Locked up, locked down, looked over!
Hidden deep in the lush, rural and rugged bush land of the Lockyer Valley resides an enigma of an estate. A fortress encumbered with the responsibility of correcting society’s unfortunates. Housing various types of men from various types of backgrounds, some are drug addicts, while others are violent offenders, there are those guilty of fraud and organised crime, and even murder. They are all there to be punished for crimes committed against the state, to hopefully learn from their mistakes.
Welcome to Southern Queensland Correctional Centre, the $400 million super prison located in Gatton. The SQCC is just one of Queensland’s privately run prisons, within these razor sharp walls you will discover a mixture of hardened crims and many re-offenders serving lengthy sentences. The prison currently consists of 300 cells, with hopes to one day expand enough to house up to 3,500 prisoners.

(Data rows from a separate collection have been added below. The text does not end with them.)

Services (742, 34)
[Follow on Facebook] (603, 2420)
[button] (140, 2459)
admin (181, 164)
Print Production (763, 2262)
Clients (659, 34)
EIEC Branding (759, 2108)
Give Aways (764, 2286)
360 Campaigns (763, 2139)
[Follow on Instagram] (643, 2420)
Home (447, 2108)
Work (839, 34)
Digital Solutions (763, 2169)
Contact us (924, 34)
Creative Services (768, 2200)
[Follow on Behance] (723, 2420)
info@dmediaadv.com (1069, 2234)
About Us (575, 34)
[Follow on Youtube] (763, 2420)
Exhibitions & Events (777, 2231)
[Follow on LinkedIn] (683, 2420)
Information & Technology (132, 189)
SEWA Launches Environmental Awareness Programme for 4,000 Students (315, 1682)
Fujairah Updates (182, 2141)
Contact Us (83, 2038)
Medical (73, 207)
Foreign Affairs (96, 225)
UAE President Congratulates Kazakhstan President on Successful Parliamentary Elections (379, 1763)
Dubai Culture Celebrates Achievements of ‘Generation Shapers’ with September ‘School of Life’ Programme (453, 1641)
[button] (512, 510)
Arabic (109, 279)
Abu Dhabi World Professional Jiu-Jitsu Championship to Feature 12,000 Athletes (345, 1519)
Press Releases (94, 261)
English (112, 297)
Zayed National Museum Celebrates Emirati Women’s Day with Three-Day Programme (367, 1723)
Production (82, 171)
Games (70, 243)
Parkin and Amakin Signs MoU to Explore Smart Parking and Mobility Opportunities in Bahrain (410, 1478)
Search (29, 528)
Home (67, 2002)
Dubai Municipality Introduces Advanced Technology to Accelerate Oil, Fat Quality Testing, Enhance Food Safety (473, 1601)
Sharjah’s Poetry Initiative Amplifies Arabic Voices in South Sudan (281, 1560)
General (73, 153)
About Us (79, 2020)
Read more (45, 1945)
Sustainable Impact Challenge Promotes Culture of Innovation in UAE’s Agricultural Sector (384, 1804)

Reports of overcrowding have plagued the prison since opening in 2011. Currently the SQCC is accommodating at least 350 inmates. The Brisbane Times recently drew attention to the fact prisoners had been sleeping in trundle and make shift beds, within the common areas throughout the prison.
News.com wrote an article with similar concerns in 2012, when former Shadow Corrective Services Minister Bill Byrne says, “the overcrowding of Southern Queensland Correctional Centre is a risk to the safety of prison officers.”
The SQCC is not the only privatised prison to voice concerns over management and safety concerns. This year alone has seen a number of violent attacks directed towards prison guards, which needed added government assistance. According to Griffith University Assistant Lecturer in both the media and criminology departments, Anne Ferguson, many incidents go without being reported. Anne’s opinion on privatization
The overcrowding became prevalent after the Campbell Newman administration put their cost cutting regime into effect. The allure of contracting out management of prisons lies within the costs, with privatisation being reported as 10% cheaper to operate. This is because there are generally fewer staff per prisoner.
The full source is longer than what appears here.